### TASK DESCRIPTION:
The line containing "The image size", plus every line that follows it to the end of the listing below, is what you transcribe exactly; omit all pictures.

### DATA SHOWN:

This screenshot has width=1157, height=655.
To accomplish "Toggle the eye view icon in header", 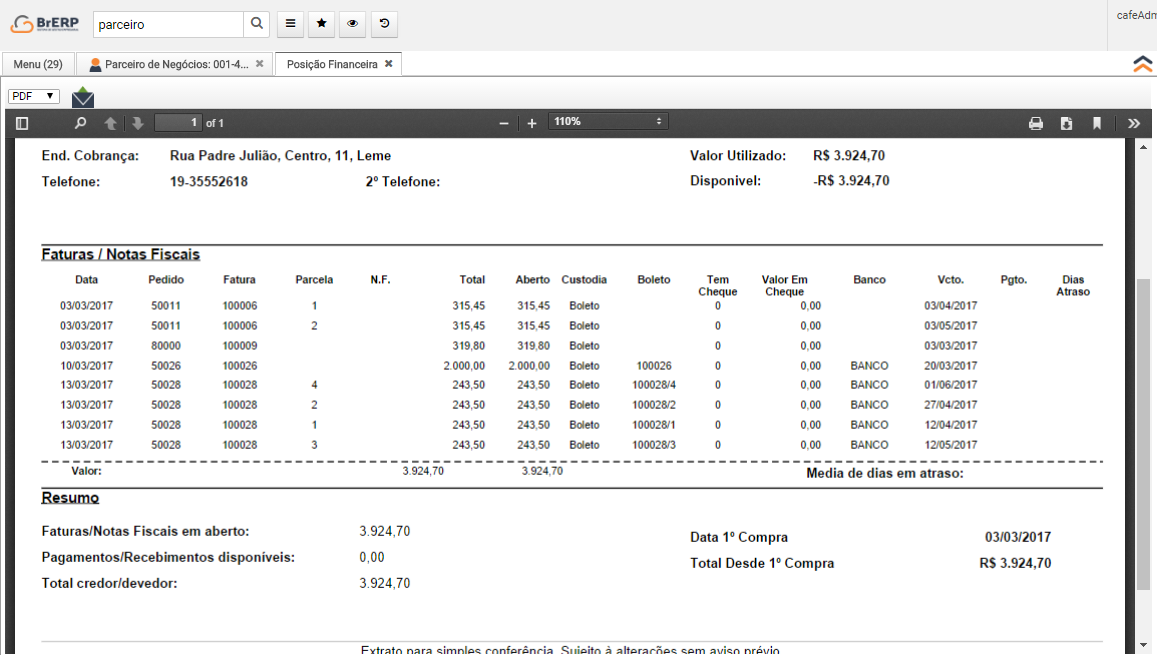I will coord(352,24).
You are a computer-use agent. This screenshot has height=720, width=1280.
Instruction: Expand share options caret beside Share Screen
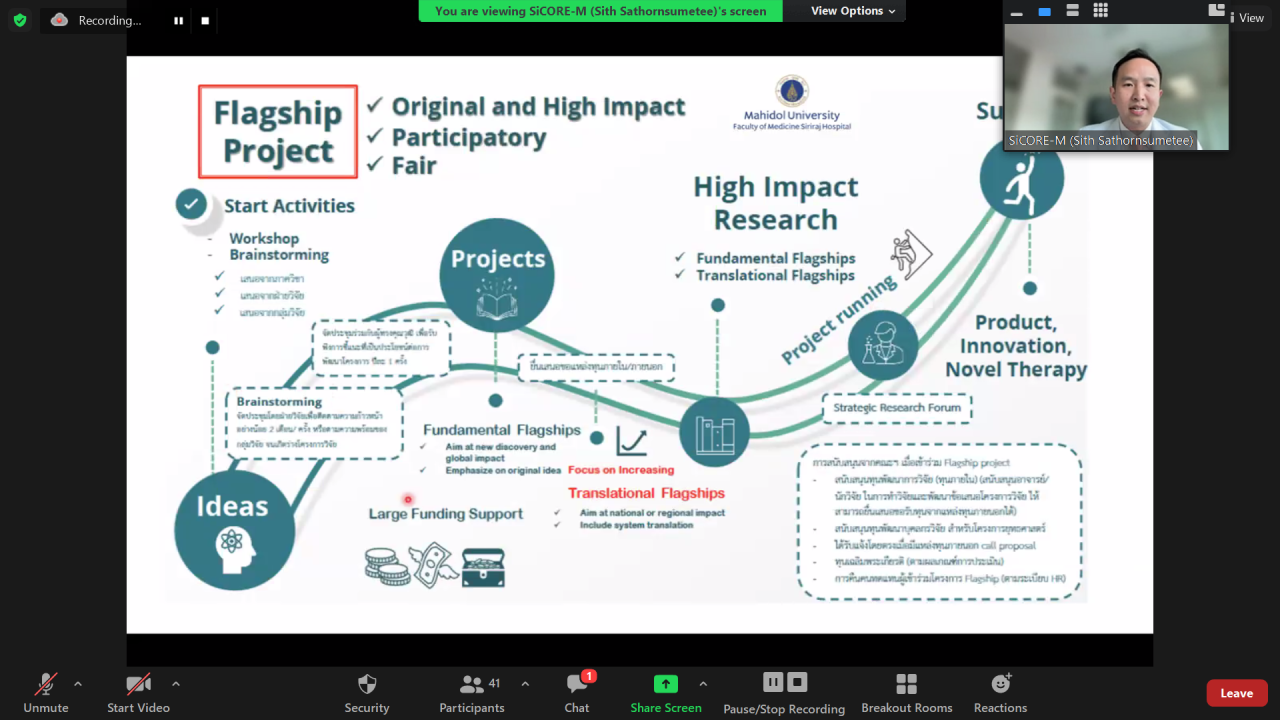pos(703,684)
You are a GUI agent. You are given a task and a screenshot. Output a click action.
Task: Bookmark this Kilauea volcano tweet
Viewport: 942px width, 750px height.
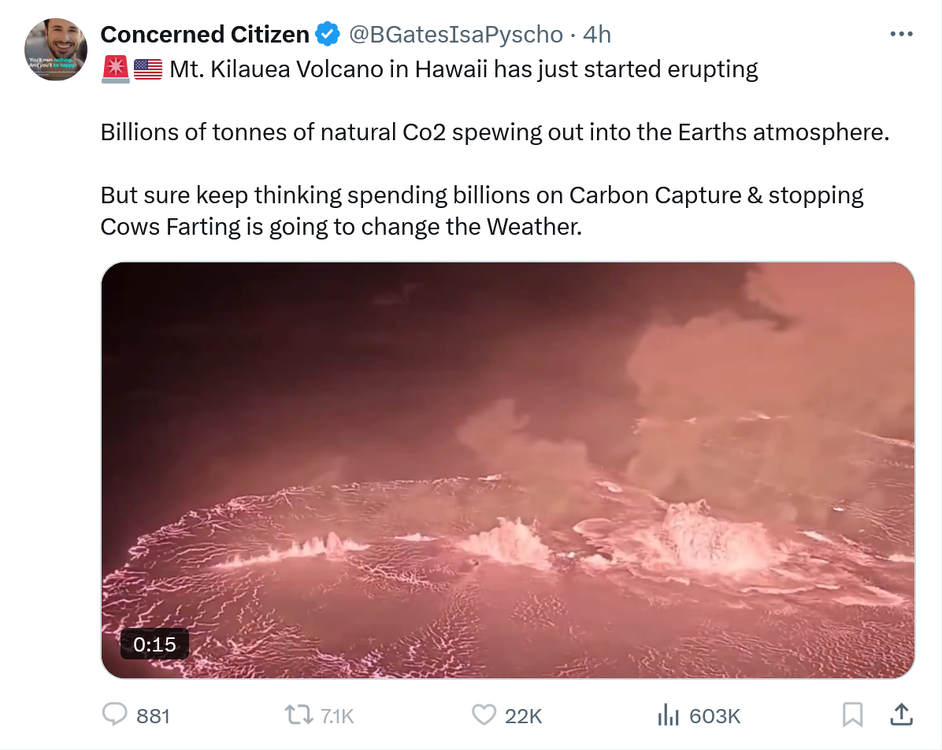tap(852, 715)
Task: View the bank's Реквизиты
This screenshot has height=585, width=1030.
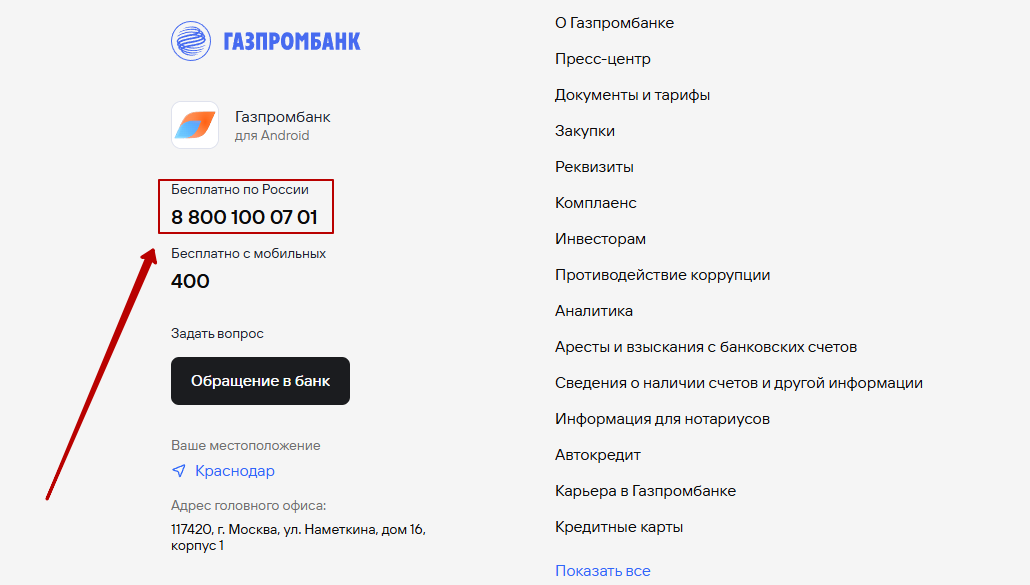Action: 594,167
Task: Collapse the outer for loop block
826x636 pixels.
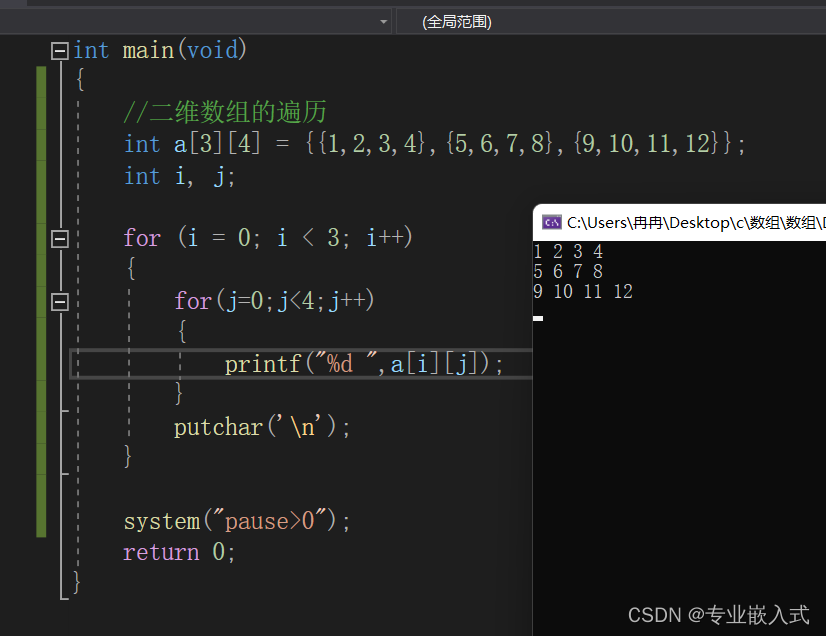Action: coord(60,238)
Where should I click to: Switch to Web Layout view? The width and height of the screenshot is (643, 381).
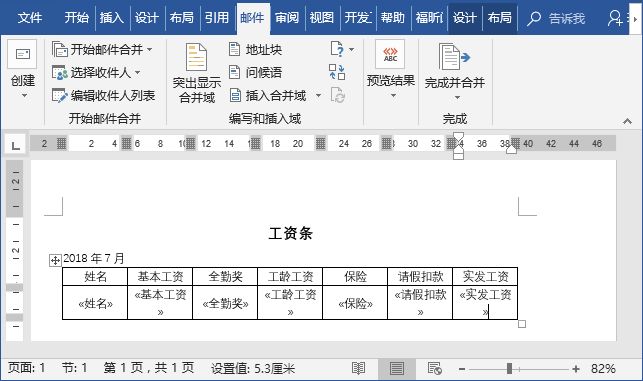coord(434,368)
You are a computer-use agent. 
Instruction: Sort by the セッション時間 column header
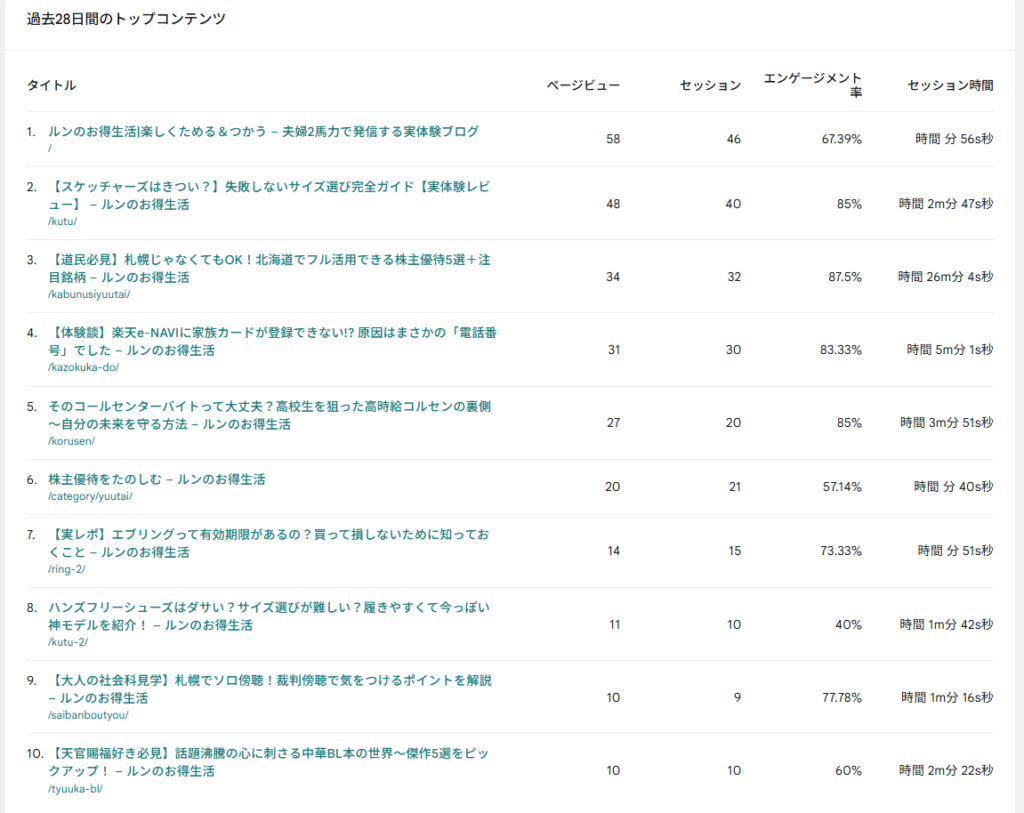(x=950, y=86)
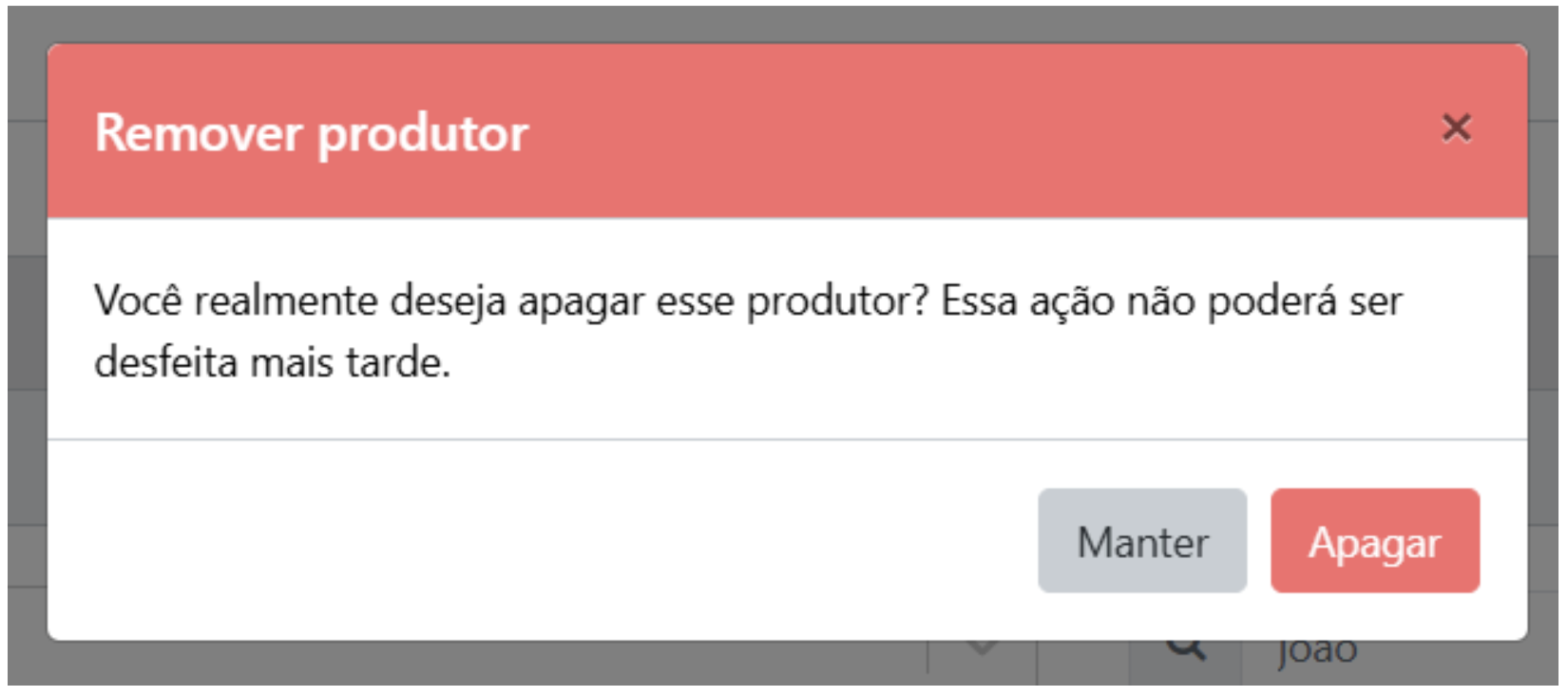
Task: Click the Manter button
Action: point(1142,541)
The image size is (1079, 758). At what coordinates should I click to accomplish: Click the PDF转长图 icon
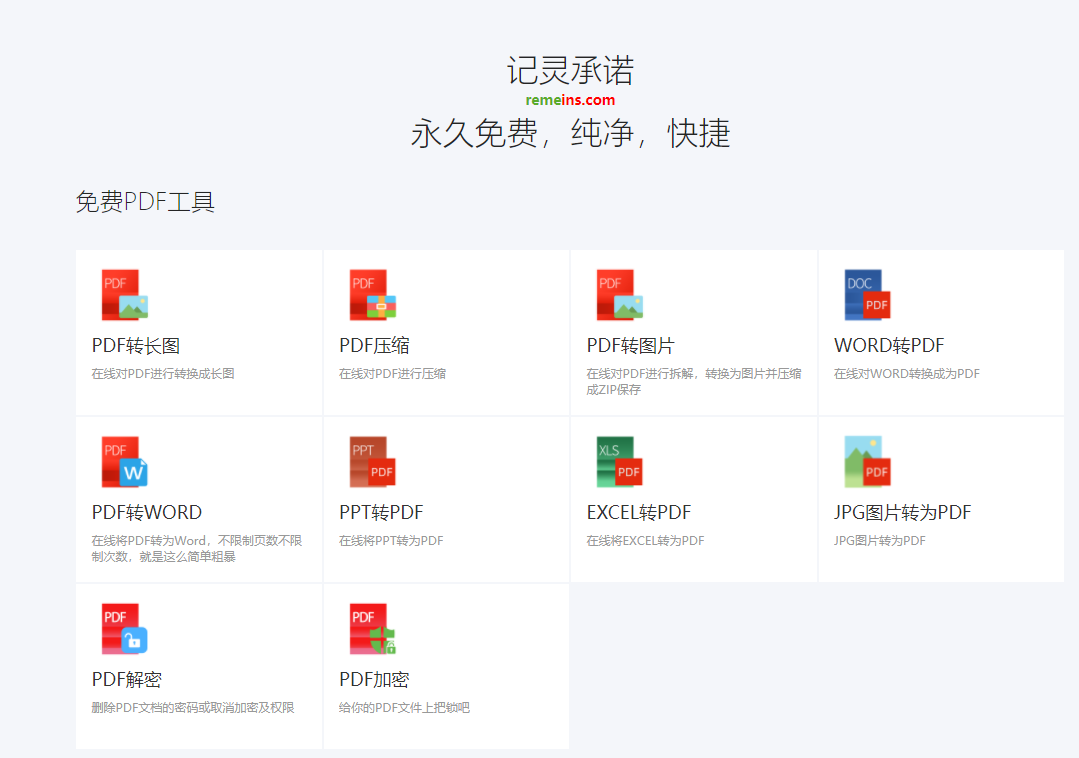[x=124, y=295]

### WRITTEN SOLUTION:
The image size is (1079, 758). At what coordinates should I click to accomplish: Click the PDF转长图 icon
[x=124, y=295]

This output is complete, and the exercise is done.